_Série d'exercices_
1 > Résumez en deux phrases le texte sur Lacan et la topologie.
2 > Restituez sans modification le passage du texte sur Lacan et la topologie allant de « Agnès Aflalo elle, s’essaie » jusqu'à « jouissance et désir. » inclus.
3 > Répondez aux questions suivantes d'après le texte sur Lacan et la topologie.
(a) Qui signe « Topoloufoque » ?
(b) Où Henri Roudier enseigne-t-il les mathématiques ?
(c) Depuis qui sait-on, selon ce texte, qu'un espace doit être ouvert ou fermé à l'instar d'une porte ?

_Bloc de texte_
********

Lacan, la topologie et Madame Aflalo Henri Roudier, précédé de Topoloufoque par Philippe Grauer

Topoloufoque.

Par Philippe Grauer

« Tout espace compact est normal »

Fascinant la topologie. Le traitement des voisinages peut nous enseigner que, voisines par la dynamique de subjectivation, psychanalyse et psychothérapie relationnelle ont tout intérêt à se tenir les coudes face aux voisins par la médecine et le scientisme, psychologues et psychiatres entraînées par le maelström mondialisateur du DSM. Ça c’est du Monsieur Jourdain maniant la prose.

Agnès Aflalo elle, s’essaie direct à la poésie, elle topologise le lieu du tribunal assignant une historienne à ne pas contrarier une héritière en parlant des rêves de faste catholique de son granthome de père. Il s’agirait du retour du Réel en personne. Le dogmatisme parfois joue des tours. Ainsi nous explique Henri Roudier, qui professe les mathématiques en Prépa à Chaptal, un espace compact de jouissance semble s’être froissé au cours de la manœuvre au point d’induire l’autrice en erreur et de lui faire confondre jouissance et désir.

Quand on la joue Lacan autant la jouer bien. Franchement, on peut s’indifférer de ce que « l’espace de la jouissance sexuelle serait compact » au sens de Borel-Lebesgue, ou que ce soit au sens auquel l’identifie ensuite Lacan comme sous-ensemble fermé borné d’un espace métrique. Car il importe si l’on entreprend de définir les voisinages, de commencer par distinguer les ouverts des fermés – sans oublier qu’il existe des ensembles à la fois ouverts et fermés, ou encore, ni ouverts ni fermés, eh oui. Si rien de tout cela ne vous met en jouissance, c’est peut-être que vous avez raté les préliminaires (ou que vous manquez de désir pour ce genre d’objet, qui sait ? mais ne faites pas comme certains, ne confondez pas tout).

En tout cas depuis Musset on sait qu’à l’instar d’une porte il faut qu’un espace soit ouvert ou fermé. Mais s’il importe à qui entreprend d’aborder les voisinages de commencer par distinguer les ouverts des fermés, qu’il y regarde à deux fois avant de s’y risquer car c’est plus compliqué que cela ! Qu’ainsi par métaphorisation on se retrouve avec un espace de la jouissance sexuelle compact (et non compacte, attention ! ni opaque bien entendu), cela ouvre à certains des espèces de béances sur une méditation qui ne manque pas d’abstraction concernant le dispositif de jouir, jouir encore plus et la suite.

********

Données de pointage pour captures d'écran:
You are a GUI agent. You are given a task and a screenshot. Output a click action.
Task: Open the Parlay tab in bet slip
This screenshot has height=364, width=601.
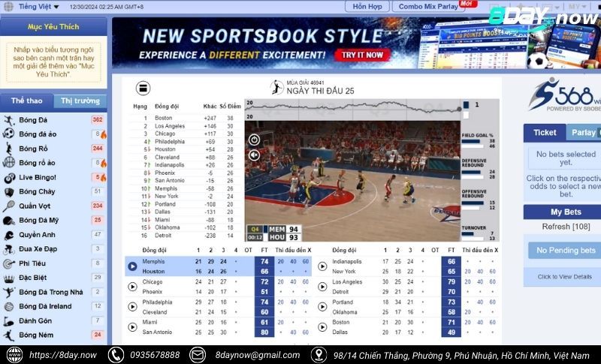pyautogui.click(x=584, y=133)
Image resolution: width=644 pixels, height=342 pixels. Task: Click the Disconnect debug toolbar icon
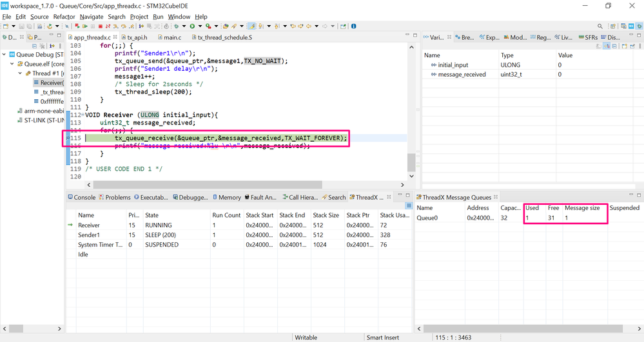(x=108, y=26)
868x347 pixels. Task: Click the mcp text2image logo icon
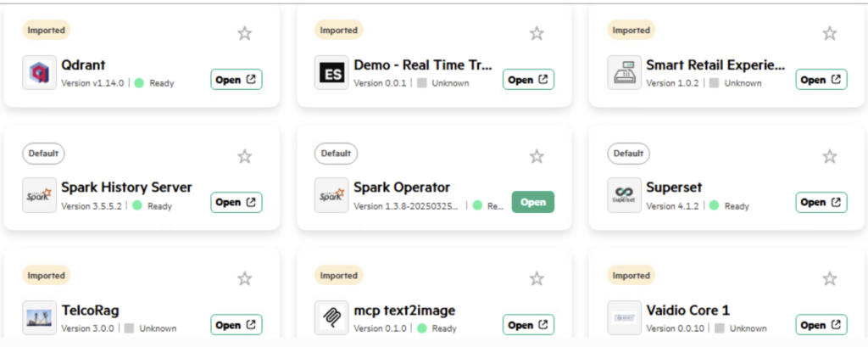(x=331, y=318)
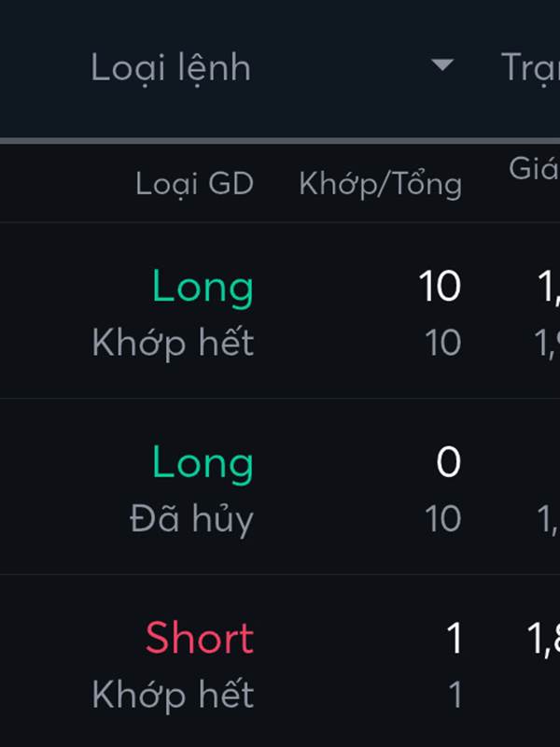
Task: Click total quantity 10 beside Đã hủy
Action: (442, 519)
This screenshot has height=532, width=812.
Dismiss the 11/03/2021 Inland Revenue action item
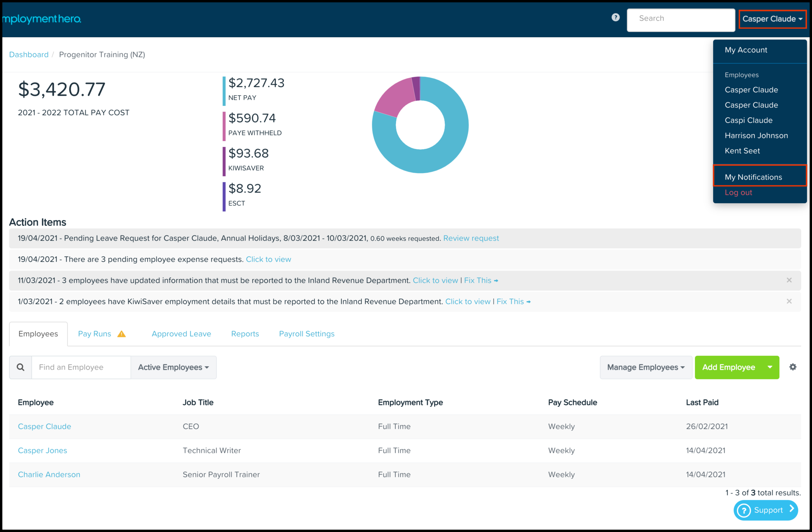pos(789,280)
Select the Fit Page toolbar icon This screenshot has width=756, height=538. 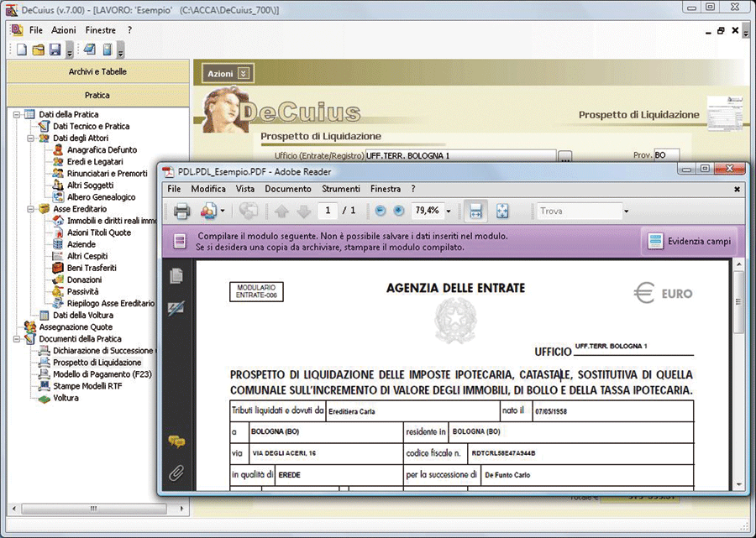click(x=502, y=211)
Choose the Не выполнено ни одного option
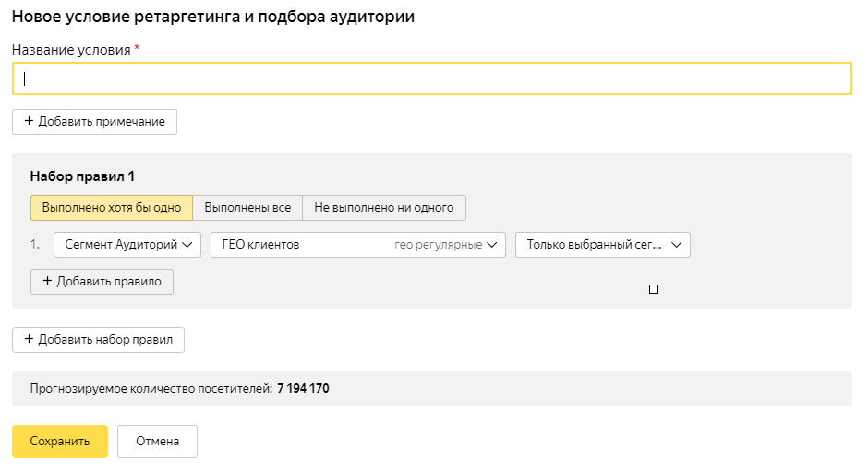The height and width of the screenshot is (473, 868). 384,208
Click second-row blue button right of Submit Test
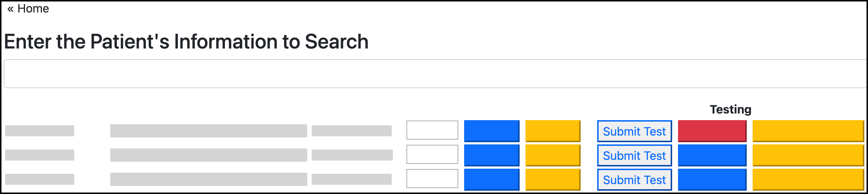Viewport: 868px width, 194px height. (712, 155)
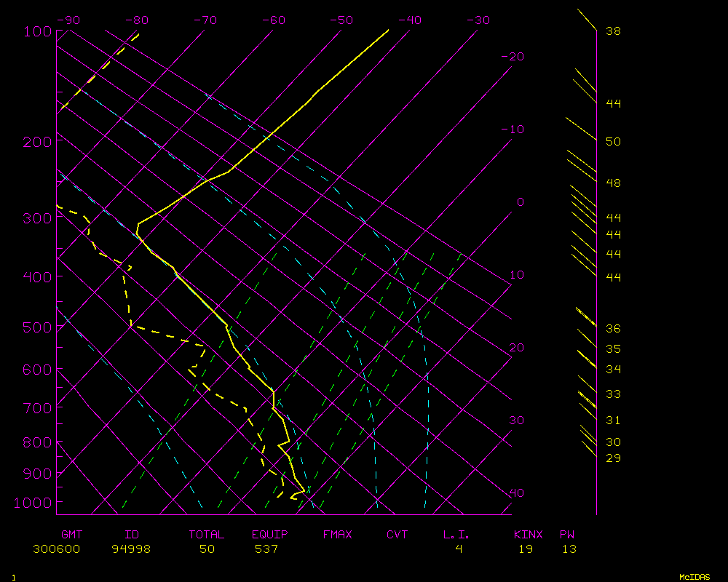Select the frame number 1 indicator
This screenshot has height=582, width=728.
13,577
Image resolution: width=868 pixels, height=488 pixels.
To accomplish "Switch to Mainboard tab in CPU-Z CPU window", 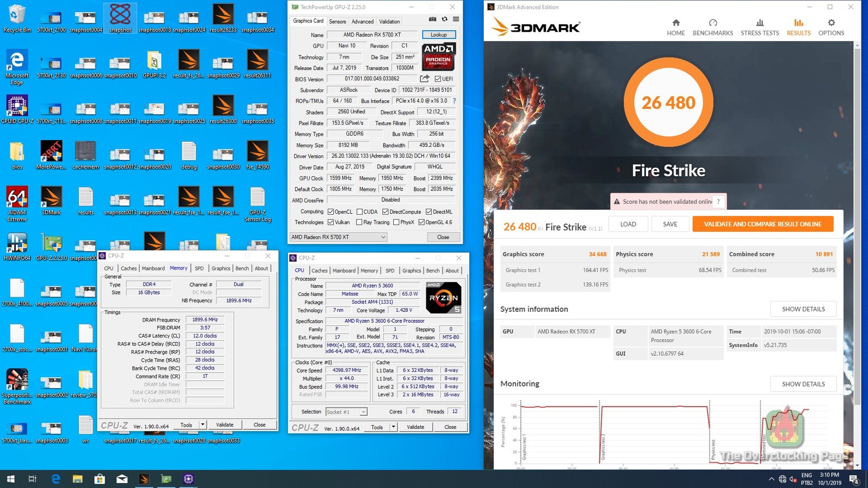I will click(344, 271).
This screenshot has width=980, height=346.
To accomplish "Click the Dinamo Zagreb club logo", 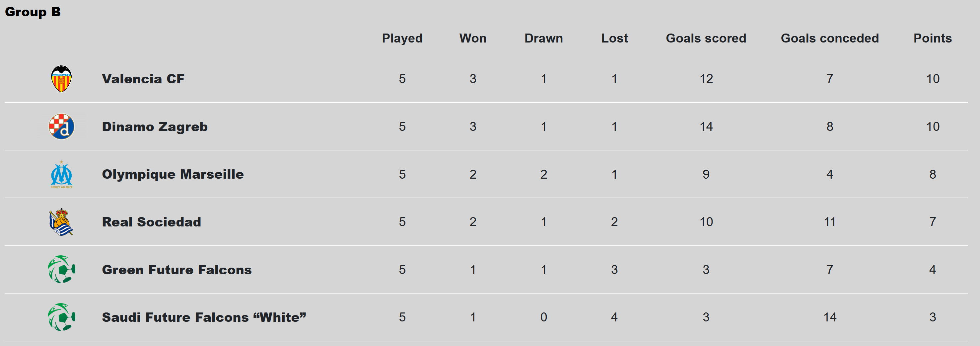I will point(61,126).
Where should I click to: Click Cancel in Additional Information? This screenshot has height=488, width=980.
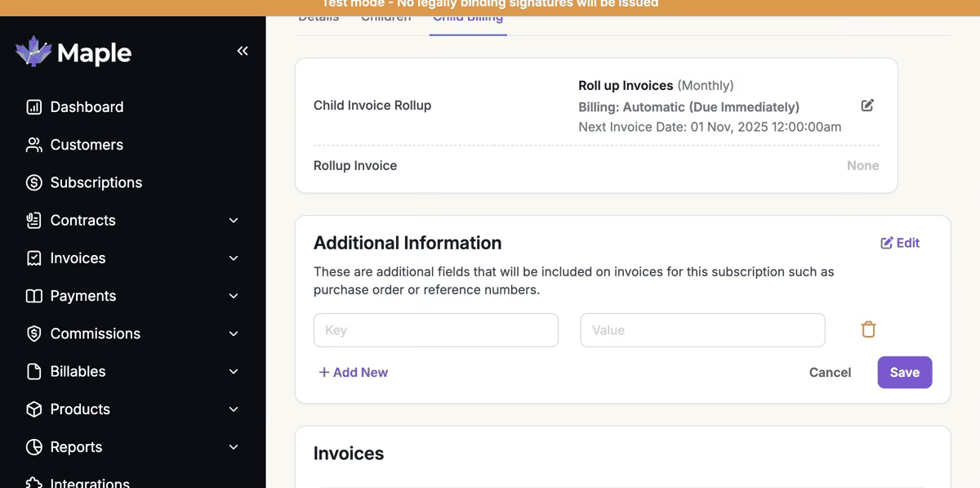830,372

********

_Les réponses_
1 > Philippe Grauer juge la topologie fascinante et estime que psychanalyse et psychothérapie relationnelle, voisines par la dynamique de subjectivation, ont intérêt à se tenir les coudes face aux psychologues et psychiatres entraînés par le DSM. Il rapporte, d'après Henri Roudier, professeur de mathématiques en Prépa à Chaptal, qu'Agnès Aflalo a été induite en erreur au point de confondre jouissance et désir, et rappelle que l'étude des voisinages exige de distinguer les ouverts des fermés, ce qui est plus compliqué qu'il n'y paraît.

2 >
Agnès Aflalo elle, s’essaie direct à la poésie, elle topologise le lieu du tribunal assignant une historienne à ne pas contrarier une héritière en parlant des rêves de faste catholique de son granthome de père. Il s’agirait du retour du Réel en personne. Le dogmatisme parfois joue des tours. Ainsi nous explique Henri Roudier, qui professe les mathématiques en Prépa à Chaptal, un espace compact de jouissance semble s’être froissé au cours de la manœuvre au point d’induire l’autrice en erreur et de lui faire confondre jouissance et désir.

3 >
(a) Philippe Grauer.
(b) En Prépa à Chaptal.
(c) Depuis Musset.